X. Que si un Vaisseau ou autre Bâtiment Français fait naufrage aux côtes dédites Ville & Royaume d’Alger, il sera secouru par mer & par terre des habitants des côtes, & les marchandises & les Bâtiments remis à qui ils appartiendront, ou entre les mains du Consul, & que tant celles-là que les autres qui ne seront point conduites dans ladite Ville d’Alger, ne paieront aucuns droits, quoiqu’elles aient été déchargées, non plus que les Vaisseaux & Barques qui reprendront les marchandises non vendues, ne payeront point d’ancrage pour leur sortie, & en cas qu’il arrivât le même accident aux Vaisseaux & autres Bâtiments du Royaume d’Alger par les côtes de France, ils recevront un traitement pareil.

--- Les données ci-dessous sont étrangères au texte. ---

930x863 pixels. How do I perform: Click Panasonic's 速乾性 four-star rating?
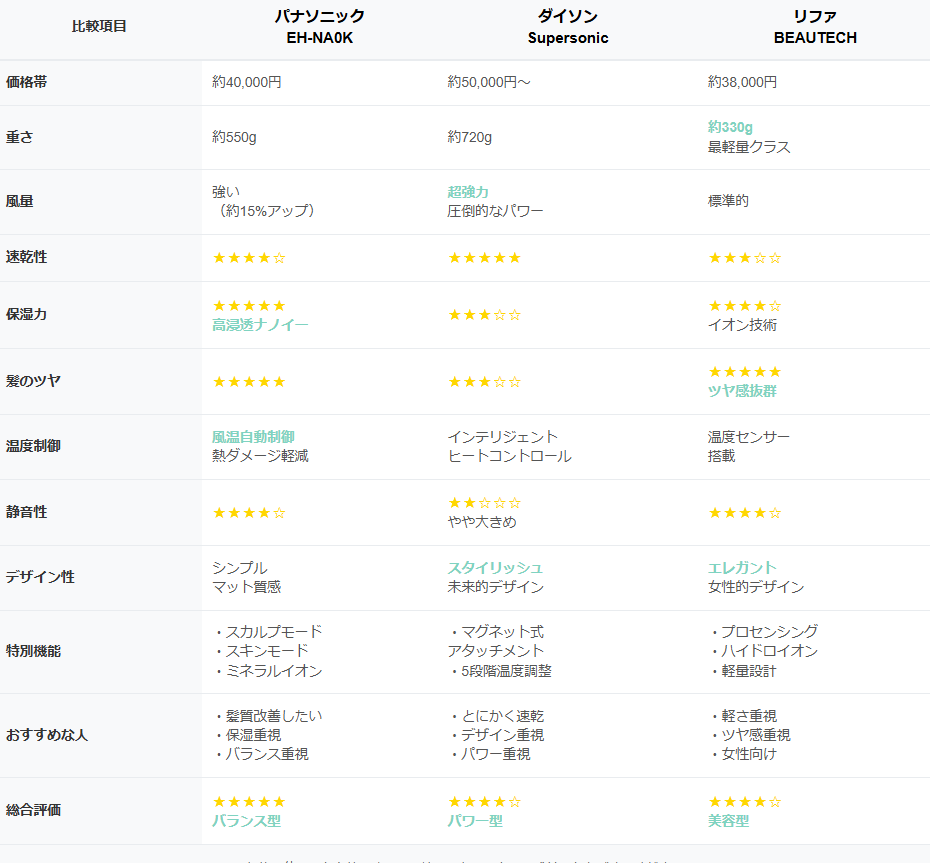(249, 258)
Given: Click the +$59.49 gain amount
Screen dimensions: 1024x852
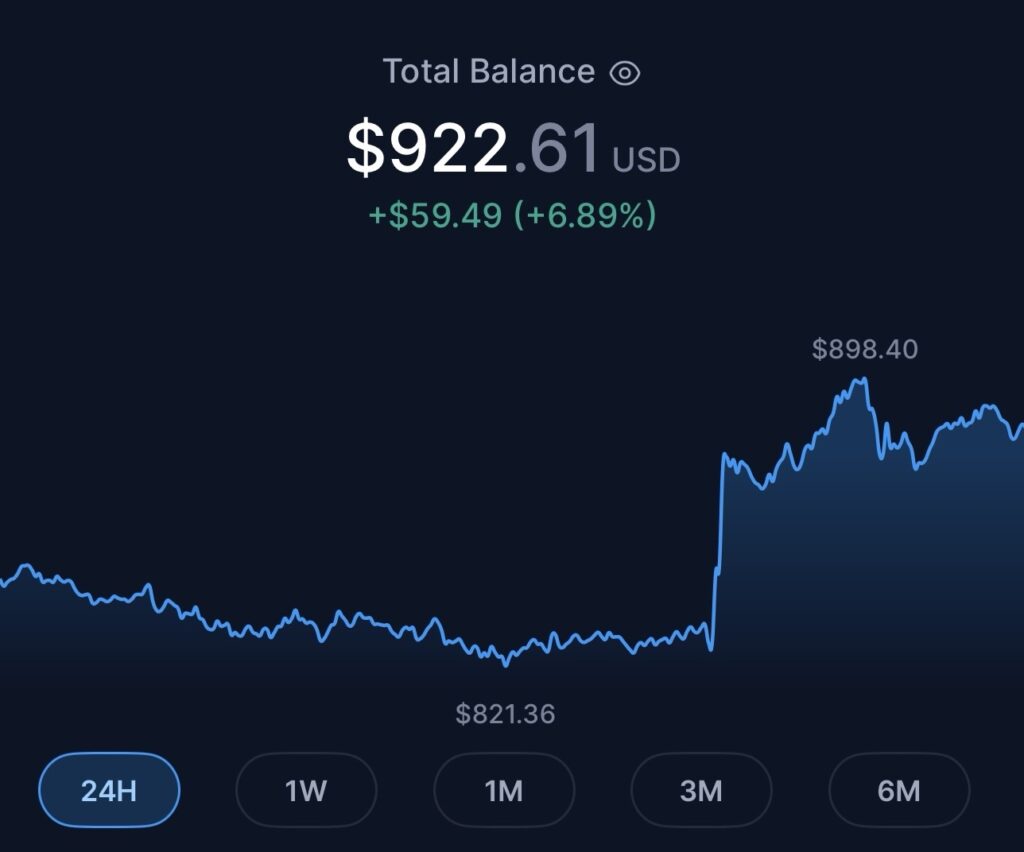Looking at the screenshot, I should point(435,214).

XI. Si quelqu’un des Sujets de Sa Majesté frappe ou maltraite un Turc ou un Maure, on pourra le punir après en avoir donné avis au Consul ; mais en cas qu’il se sauve, on ne pourra s’en prendre audit Consul ni à aucun autre. On demeure d’accord aussi que nul des Turcs ou Maures qui ont des Esclaves Français, ne pourront les contraindre ni forcer à changer de Religion, ni leur faire aucune menace pour les y obliger.

XII. Que les Marchands Français négociants dans tous les Ports & Rades du Royaume d’Alger seront traités pour les levées & impositions autant & plus favorablement qu’aucune autre Nation étrangère. Et si à l’avenir il arrivait de part & d’autre quelque action qui pût être prise pour un sujet de mécontentement, il ne fera pas pour cela permis à celui qui s’estimera offensé, d’user de force & d’hostilité, jusqu’a ce que l’on ait refusé de faire justice à ceux qui se plaindront. Et pour le surplus seront les Capitulations ci-devant faites, ou qui le seront ci-après entre les deux Empereurs, comme le présent Traité, observés de part & d’autre de point en point selon leur forme & teneur. Et afi n que nul Sujet des deux Empires n’y puisse contrevenir, on les fera publier dans toute leur étendue, incessamment, & le plutôt qu’il se pourra.

Le tout ayant été accordé dans une assemblée générale ; ainsi arrêté & signé en présence du Divan, & scellé, tapé en l’original de la marque du Pacha, & signé André-François Trubert.
MÉMOIRES DU CHEVALIER D’ARVIEUX - ENVOYÉ EXTRAORDINAIRE DU ROY À la Porte, Consul d’Alep, d’Alger, de Tripoli, & autres Échelles du Levant.
Par le R. P. JEAN-BAPTISTE LABAT De l’ordre des Frères Prêcheurs. TOME CINQUIÈME À PARIS CHEZ CHARLES-JEAN-BAPTISTE DELESPINE Le Fils, Libraire, rue S. Jacques, vis-à-vis La rue des Noyers, à la Victoire. M. DCC. XXXV. Avec Approbation & Privilège du Roy.
Livre numérisé en mode texte par : Alain Spenatto.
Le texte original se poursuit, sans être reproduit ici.